Electroweak unification of quarks and leptons in a gauge group $SU_{C}(3)\times SU(4)\times U_{X}(1)$

TL;DR

This paper proposes a new gauge group-based model unifying quarks and leptons electroweak interactions, predicting heavy mirror fermions and leptoquarks, with implications for dark matter and baryogenesis.

Contribution

It introduces a novel gauge group $SU_{C}(3)\times SU(4)\times U_{X}(1)$ model with mirror fermions and leptoquarks, extending the standard model's framework.

◆ **Recorded data**:
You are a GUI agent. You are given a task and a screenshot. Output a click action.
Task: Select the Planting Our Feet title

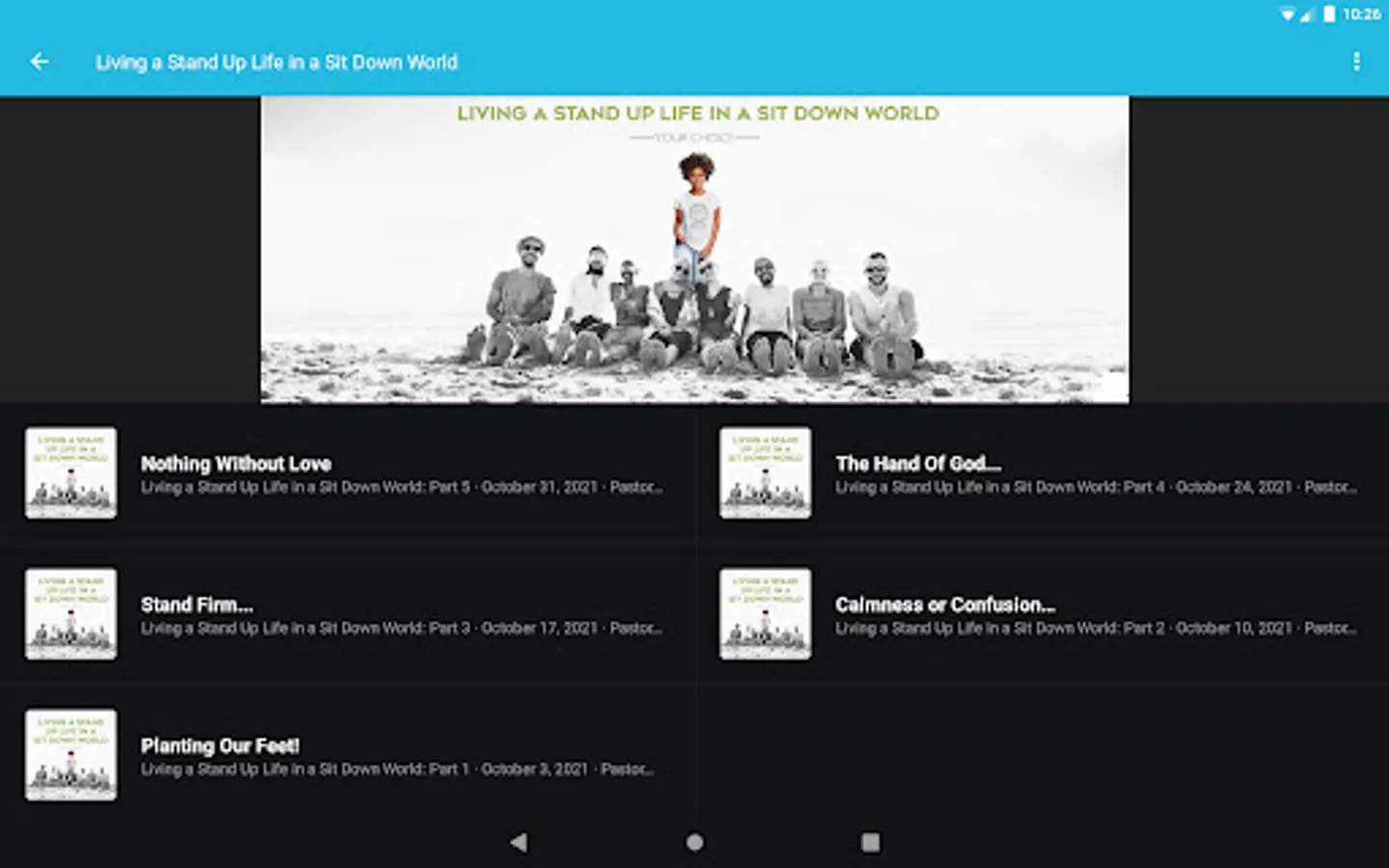(220, 746)
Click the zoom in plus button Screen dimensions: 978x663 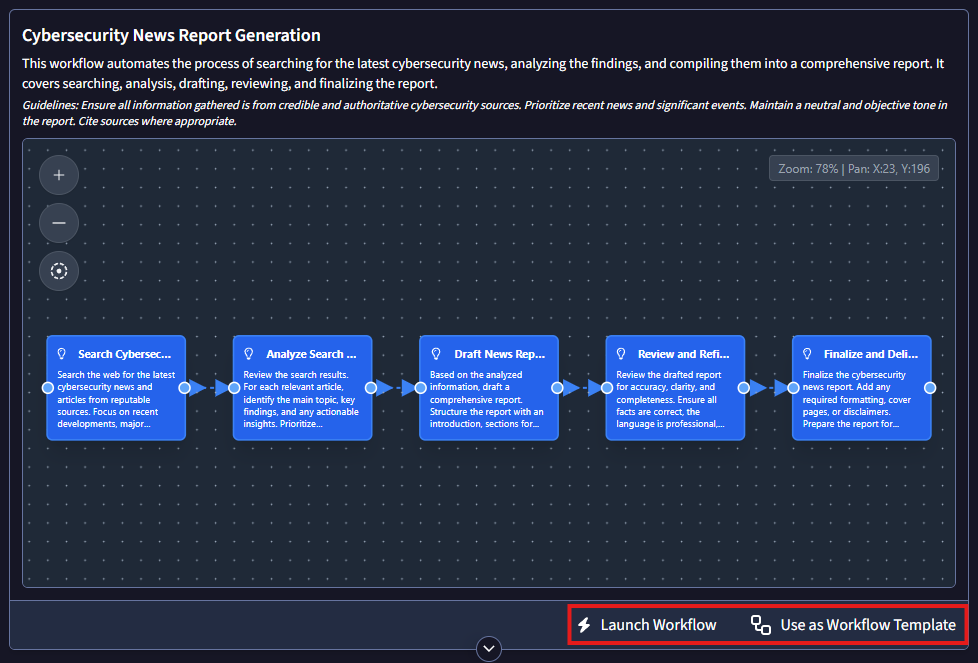pyautogui.click(x=59, y=175)

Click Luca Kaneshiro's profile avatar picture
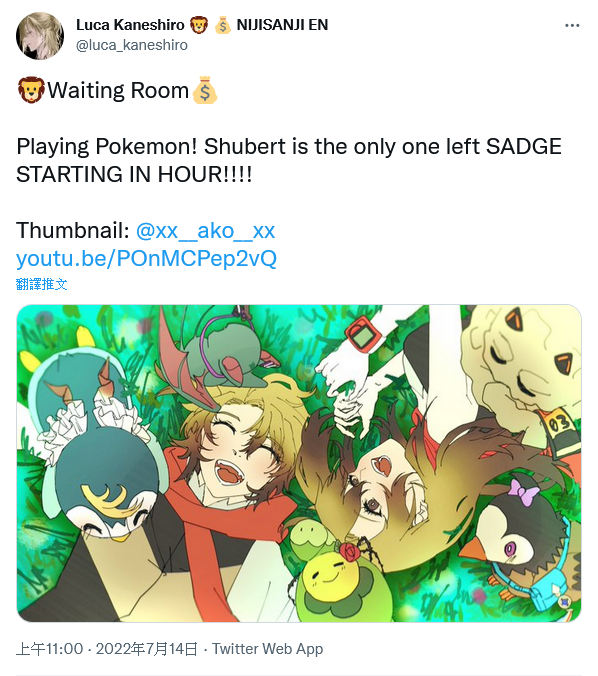click(40, 36)
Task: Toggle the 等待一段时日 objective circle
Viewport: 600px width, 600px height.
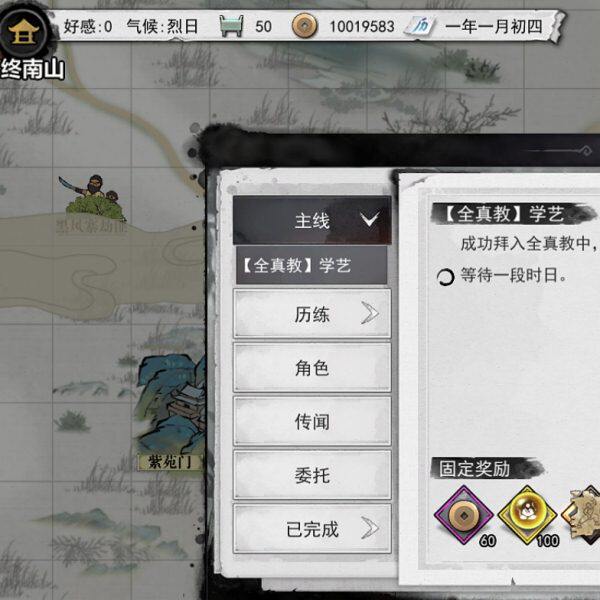Action: pos(445,277)
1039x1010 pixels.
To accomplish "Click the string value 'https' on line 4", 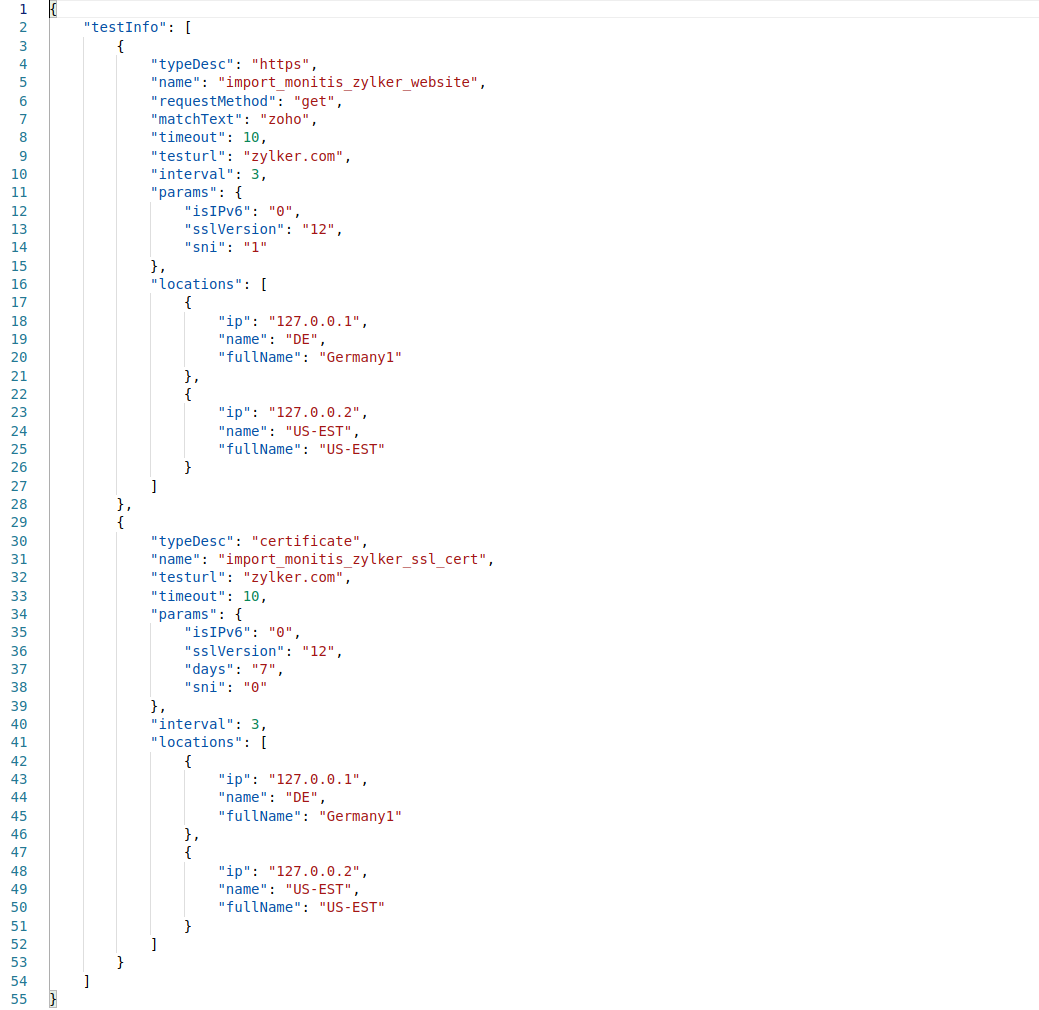I will pyautogui.click(x=280, y=64).
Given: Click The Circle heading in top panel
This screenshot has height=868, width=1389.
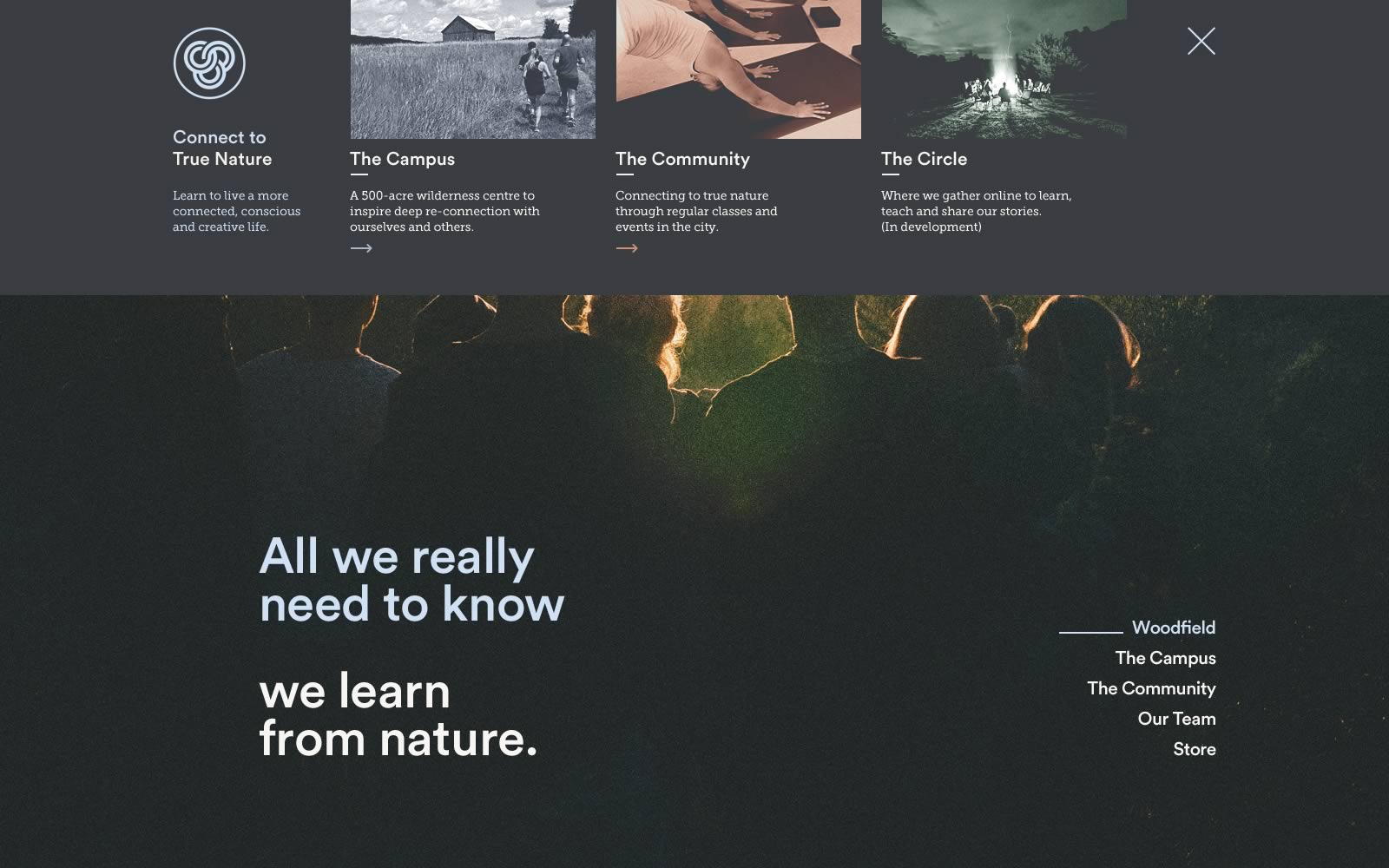Looking at the screenshot, I should [925, 159].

◆ **Task prompt**: Using the paper summary, decide whether each statement agrees with it: (a) the model predicts heavy mirror fermions; (b) the model unifies the strong interactions of quarks and leptons; (c) the model replaces the standard model's framework. For each one, say yes or no and quote the deciding words. The material plays no part in this work.

◆ **Answer area**:
(a) Yes: "predicting heavy mirror fermions and leptoquarks"
(b) No: "unifying quarks and leptons electroweak interactions"
(c) No: "extending the standard model's framework"